- _Stored items_
+ + + + +

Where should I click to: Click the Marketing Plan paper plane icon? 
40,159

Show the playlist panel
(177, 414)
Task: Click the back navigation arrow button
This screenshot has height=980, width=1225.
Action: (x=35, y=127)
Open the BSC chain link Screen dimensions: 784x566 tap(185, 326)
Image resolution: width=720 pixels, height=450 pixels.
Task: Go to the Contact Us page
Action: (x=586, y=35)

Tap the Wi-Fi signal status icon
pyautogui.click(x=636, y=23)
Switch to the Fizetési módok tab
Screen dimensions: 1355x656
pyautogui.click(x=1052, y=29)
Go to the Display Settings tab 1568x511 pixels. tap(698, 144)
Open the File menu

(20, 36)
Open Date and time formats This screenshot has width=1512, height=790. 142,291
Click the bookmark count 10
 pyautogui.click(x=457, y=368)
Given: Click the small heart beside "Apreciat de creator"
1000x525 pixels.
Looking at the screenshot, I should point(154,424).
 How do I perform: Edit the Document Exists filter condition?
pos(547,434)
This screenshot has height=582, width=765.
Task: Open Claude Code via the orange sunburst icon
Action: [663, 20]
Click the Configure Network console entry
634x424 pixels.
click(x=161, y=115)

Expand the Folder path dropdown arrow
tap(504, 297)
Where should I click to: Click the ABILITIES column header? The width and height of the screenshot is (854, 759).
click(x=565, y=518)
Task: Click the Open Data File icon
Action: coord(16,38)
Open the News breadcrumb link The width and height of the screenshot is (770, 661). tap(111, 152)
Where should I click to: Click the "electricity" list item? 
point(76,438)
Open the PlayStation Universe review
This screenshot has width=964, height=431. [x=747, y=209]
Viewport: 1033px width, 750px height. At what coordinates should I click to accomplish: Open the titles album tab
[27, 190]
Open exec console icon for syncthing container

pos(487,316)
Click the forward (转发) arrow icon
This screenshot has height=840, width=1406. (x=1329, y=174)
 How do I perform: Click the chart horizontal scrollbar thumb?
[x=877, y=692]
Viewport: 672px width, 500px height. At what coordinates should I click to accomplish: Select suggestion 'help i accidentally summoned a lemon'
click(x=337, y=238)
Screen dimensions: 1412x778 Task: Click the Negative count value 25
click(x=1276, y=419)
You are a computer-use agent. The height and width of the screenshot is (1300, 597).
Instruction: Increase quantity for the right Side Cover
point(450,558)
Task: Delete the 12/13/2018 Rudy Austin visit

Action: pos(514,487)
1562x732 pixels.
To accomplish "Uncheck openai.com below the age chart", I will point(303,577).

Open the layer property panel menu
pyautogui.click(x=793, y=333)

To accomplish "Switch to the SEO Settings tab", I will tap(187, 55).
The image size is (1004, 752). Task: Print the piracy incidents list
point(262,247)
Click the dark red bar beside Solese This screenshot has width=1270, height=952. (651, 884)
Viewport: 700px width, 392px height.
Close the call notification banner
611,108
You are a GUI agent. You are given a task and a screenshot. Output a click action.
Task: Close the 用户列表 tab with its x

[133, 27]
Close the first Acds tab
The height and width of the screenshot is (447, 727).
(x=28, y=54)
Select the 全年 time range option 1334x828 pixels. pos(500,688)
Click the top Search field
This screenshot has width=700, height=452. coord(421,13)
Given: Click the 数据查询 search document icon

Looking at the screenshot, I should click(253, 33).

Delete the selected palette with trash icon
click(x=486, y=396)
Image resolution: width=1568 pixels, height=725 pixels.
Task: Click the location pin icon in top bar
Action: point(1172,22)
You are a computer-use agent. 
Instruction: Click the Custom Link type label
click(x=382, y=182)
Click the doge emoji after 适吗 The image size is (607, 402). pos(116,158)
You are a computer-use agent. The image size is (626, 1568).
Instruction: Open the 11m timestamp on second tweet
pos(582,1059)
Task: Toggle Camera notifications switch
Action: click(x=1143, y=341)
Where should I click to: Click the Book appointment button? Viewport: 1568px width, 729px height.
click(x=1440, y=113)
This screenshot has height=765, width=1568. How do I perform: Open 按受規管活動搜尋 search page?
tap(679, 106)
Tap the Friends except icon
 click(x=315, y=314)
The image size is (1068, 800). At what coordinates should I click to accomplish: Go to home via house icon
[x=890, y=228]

+ + + + +

- _BRIEF_
Output the number of lines above holding the word "computer", and nothing besides it.

- _ANSWER BOX_
3